Re: Infiniate systemd loop when power off the machine with multiple MD RAIDs

From: Song Liu <song@kernel.org>
Date: 2023-09-08 20:25:30
Also in: lkml, regressions

Possibly related (same subject, not in this thread)

2023-09-07 · Re: Infiniate systemd loop when power off the machine with multiple MD RAIDs · Mariusz Tkaczyk <hidden>
2023-09-07 · Re: Infiniate systemd loop when power off the machine with multiple MD RAIDs · Yu Kuai <hidden>
2023-09-06 · Re: Infiniate systemd loop when power off the machine with multiple MD RAIDs · Mariusz Tkaczyk <hidden>
2023-09-06 · Re: Infiniate systemd loop when power off the machine with multiple MD RAIDs · AceLan Kao <hidden>
2023-08-31 · Re: Infiniate systemd loop when power off the machine with multiple MD RAIDs · Mariusz Tkaczyk <hidden>

On Thu, Sep 7, 2023 at 8:24 AM Mariusz Tkaczyk
[off-list ref] wrote:

quoted hunk ↗ jump to hunk

On Thu, 7 Sep 2023 20:53:30 +0800
Yu Kuai [off-list ref] wrote:

quoted

Hi,

在 2023/09/07 20:41, Mariusz Tkaczyk 写道:

quoted

On Thu, 7 Sep 2023 20:14:03 +0800
Yu Kuai [off-list ref] wrote:

quoted

Hi,

在 2023/09/07 19:26, Yu Kuai 写道:

quoted

Hi,

在 2023/09/07 18:18, Mariusz Tkaczyk 写道:

quoted

On Thu, 7 Sep 2023 10:04:11 +0800
Yu Kuai [off-list ref] wrote:

quoted

Hi,

在 2023/09/06 18:27, Mariusz Tkaczyk 写道:

quoted

On Wed, 6 Sep 2023 14:26:30 +0800
AceLan Kao [off-list ref] wrote:

quoted

   From previous testing, I don't think it's an issue in systemd, so I
did a simple test and found the issue is gone.
You only need to add a small delay in md_release(), then the issue
can't be reproduced.

diff --git a/drivers/md/md.c b/drivers/md/md.c
index 78be7811a89f..ef47e34c1af5 100644
--- a/drivers/md/md.c
+++ b/drivers/md/md.c

@@ -7805,6 +7805,7 @@ static void md_release(struct gendisk *disk)

{
          struct mddev *mddev = disk->private_data;

+       msleep(10);
          BUG_ON(!mddev);
          atomic_dec(&mddev->openers);
          mddev_put(mddev);

I have repro and I tested it on my setup.
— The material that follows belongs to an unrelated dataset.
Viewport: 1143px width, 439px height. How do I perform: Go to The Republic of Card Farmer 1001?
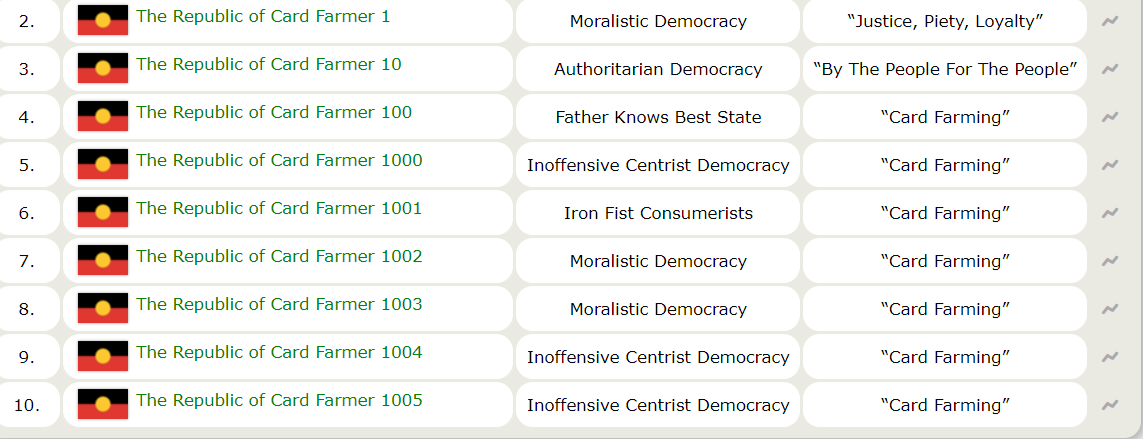tap(279, 208)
It is not working for me.
My setup could be more "advanced" to maximalize chance of reproduction:

# cat /proc/mdstat
Personalities : [raid1] [raid6] [raid5] [raid4] [raid10] [raid0]
md121 : active raid0 nvme2n1[1] nvme5n1[0]
         7126394880 blocks super external:/md127/0 128k chunks

md122 : active raid10 nvme6n1[3] nvme4n1[2] nvme1n1[1] nvme7n1[0]
         104857600 blocks super external:/md126/0 64K chunks 2
near-copies
[4/4] [UUUU]

md123 : active raid5 nvme6n1[3] nvme4n1[2] nvme1n1[1] nvme7n1[0]
         2655765504 blocks super external:/md126/1 level 5, 32k chunk,
algorithm 0 [4/4] [UUUU]

md124 : active raid1 nvme0n1[1] nvme3n1[0]
         99614720 blocks super external:/md125/0 [2/2] [UU]
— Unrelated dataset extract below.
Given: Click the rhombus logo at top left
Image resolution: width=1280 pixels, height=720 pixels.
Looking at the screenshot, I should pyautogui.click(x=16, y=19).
md125 : inactive nvme3n1[1](S) nvme0n1[0](S)
         10402 blocks super external:imsm

md126 : inactive nvme7n1[3](S) nvme1n1[2](S) nvme6n1[1](S)
nvme4n1[0](S)
         20043 blocks super external:imsm

md127 : inactive nvme2n1[1](S) nvme5n1[0](S)
         10402 blocks super external:imsm

I have almost 99% repro ratio, slowly moving forward..

It is endless loop because systemd-shutdown sends ioctl "stop_array"
which
is successful but array is not stopped. For that reason it sets
"changed =
true".

How does systemd-shutdown judge if array is stopped? cat /proc/mdstat or
ls /dev/md* or other way?

Hi Yu,

It trusts return result, I confirmed that 0 is returned.
The most weird is we are returning 0 but array is still there, and it is
stopped again in next systemd loop. I don't understand why yet..

quoted

Systemd-shutdown see the change and retries to check if there is
something
else which can be stopped now, and again, again...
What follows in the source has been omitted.